What the exercise asks
Rewrite the lines starting at the first one and ending at the line containing "Click the magnifier", with "screenshot" replaced by "image" and nothing else changed. Give back only those lines.

Data excerpts
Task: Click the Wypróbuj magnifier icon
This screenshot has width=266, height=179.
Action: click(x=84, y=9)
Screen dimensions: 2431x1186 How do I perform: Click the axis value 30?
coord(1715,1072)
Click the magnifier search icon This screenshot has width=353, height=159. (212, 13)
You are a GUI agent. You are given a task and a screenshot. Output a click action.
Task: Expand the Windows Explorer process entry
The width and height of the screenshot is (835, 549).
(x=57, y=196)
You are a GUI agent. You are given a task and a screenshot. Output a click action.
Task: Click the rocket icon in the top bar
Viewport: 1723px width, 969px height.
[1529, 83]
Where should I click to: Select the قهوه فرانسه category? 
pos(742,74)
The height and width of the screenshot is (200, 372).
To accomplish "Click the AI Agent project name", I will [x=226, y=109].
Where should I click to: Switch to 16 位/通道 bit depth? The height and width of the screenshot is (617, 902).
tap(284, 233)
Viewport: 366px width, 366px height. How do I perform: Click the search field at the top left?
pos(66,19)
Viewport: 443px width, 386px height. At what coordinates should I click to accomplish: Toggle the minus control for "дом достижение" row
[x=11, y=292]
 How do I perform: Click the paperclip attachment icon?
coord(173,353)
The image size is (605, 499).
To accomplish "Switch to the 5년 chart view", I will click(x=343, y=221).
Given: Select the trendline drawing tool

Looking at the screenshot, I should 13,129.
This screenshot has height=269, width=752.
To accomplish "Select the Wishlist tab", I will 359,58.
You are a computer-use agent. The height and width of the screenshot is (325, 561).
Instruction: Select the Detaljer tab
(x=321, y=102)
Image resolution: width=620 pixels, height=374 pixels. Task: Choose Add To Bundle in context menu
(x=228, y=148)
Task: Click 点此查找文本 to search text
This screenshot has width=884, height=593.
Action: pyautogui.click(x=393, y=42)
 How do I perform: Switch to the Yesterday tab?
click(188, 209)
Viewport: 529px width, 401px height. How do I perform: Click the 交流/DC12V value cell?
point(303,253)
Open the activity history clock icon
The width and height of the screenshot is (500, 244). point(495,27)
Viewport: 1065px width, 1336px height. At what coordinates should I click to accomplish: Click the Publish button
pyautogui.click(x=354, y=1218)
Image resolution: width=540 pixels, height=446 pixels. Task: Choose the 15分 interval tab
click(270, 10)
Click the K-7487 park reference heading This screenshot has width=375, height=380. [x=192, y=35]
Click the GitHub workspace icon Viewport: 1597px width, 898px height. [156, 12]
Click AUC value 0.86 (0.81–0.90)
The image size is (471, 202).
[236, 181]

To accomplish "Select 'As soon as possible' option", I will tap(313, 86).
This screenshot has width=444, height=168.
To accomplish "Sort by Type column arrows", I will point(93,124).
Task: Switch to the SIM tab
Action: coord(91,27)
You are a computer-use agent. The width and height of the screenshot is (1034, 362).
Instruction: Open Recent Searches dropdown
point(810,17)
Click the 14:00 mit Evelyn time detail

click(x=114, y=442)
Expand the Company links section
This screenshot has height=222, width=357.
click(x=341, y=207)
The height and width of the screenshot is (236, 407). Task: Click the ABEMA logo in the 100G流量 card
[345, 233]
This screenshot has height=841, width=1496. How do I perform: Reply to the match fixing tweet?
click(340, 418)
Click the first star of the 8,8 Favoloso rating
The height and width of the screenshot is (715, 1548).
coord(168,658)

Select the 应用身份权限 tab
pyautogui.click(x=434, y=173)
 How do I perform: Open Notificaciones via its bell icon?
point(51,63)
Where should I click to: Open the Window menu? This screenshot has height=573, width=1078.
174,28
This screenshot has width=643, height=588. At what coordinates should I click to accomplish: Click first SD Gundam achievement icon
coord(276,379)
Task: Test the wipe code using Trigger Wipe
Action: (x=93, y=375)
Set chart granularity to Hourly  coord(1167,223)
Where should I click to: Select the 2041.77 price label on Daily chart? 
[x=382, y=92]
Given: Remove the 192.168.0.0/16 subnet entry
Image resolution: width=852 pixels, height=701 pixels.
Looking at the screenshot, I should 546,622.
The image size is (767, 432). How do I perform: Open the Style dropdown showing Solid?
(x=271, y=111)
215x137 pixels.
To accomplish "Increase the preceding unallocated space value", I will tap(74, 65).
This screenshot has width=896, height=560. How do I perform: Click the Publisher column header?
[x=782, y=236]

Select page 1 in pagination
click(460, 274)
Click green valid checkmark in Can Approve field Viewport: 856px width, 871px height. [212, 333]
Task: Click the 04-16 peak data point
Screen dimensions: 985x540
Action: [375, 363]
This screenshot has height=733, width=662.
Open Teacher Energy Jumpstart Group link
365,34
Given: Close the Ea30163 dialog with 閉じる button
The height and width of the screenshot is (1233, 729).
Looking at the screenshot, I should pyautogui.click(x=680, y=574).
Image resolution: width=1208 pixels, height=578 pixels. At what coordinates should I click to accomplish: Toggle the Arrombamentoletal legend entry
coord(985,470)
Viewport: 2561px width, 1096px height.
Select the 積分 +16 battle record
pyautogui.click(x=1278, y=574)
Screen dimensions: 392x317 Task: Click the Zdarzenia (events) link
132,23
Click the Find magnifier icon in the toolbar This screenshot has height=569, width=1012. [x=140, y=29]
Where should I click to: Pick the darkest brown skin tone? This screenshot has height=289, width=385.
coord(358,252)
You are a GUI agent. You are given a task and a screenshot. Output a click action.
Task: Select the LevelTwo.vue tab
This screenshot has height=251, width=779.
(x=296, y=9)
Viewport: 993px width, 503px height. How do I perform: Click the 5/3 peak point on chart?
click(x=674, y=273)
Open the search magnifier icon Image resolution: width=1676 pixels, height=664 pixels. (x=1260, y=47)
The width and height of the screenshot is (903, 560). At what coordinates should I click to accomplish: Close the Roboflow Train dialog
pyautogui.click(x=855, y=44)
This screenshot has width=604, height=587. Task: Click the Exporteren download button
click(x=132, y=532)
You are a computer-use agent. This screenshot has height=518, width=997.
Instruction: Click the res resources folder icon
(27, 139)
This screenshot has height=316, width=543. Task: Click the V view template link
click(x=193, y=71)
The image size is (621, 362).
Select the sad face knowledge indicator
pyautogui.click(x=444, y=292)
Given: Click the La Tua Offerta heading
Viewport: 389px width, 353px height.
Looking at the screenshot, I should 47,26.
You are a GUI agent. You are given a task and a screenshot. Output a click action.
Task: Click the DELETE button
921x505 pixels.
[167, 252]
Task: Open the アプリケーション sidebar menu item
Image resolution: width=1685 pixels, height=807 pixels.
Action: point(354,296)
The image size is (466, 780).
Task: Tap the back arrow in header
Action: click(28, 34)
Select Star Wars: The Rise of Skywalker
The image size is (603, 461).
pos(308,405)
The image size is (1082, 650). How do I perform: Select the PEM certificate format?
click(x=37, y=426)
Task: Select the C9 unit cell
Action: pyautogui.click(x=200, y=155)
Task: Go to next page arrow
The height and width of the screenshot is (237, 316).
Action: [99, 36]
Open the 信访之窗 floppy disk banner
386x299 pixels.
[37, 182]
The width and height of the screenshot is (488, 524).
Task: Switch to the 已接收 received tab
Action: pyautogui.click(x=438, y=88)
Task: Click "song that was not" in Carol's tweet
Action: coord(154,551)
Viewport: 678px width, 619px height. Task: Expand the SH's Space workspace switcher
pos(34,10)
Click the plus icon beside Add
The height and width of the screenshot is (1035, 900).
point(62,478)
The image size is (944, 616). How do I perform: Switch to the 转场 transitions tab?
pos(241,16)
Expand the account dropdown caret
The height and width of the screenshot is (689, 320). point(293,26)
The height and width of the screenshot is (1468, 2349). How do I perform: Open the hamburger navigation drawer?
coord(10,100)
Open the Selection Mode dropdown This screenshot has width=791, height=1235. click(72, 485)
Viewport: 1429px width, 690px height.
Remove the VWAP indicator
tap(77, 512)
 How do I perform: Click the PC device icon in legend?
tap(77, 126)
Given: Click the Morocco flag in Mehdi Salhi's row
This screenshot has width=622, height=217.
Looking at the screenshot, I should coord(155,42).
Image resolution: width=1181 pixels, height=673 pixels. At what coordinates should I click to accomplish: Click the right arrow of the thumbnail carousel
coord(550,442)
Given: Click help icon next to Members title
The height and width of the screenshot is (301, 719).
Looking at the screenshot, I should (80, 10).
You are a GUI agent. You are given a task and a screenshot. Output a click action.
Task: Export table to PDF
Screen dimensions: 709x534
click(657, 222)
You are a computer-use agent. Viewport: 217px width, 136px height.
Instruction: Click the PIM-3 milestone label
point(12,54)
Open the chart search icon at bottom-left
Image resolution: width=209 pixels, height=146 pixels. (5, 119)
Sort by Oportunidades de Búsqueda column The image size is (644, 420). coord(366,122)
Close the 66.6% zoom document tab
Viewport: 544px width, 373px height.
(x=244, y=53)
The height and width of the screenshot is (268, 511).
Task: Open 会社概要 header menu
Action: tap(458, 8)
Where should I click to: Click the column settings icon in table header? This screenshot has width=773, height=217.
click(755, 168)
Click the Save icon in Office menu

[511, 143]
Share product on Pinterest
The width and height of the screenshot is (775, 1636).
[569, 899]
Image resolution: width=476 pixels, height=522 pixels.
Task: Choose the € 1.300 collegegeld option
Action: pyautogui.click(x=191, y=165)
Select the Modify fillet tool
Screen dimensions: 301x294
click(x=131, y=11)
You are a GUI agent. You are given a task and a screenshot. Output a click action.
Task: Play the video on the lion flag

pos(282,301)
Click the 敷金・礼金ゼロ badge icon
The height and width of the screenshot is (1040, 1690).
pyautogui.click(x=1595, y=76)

Output of the task
Task: Click the Wypróbuj magnifier icon
This image has width=266, height=179.
Action: click(x=84, y=9)
Screen dimensions: 2431x1186 How do I perform: Click the axis value 30?
coord(1715,1072)
Click the magnifier search icon This image has width=353, height=159. (212, 13)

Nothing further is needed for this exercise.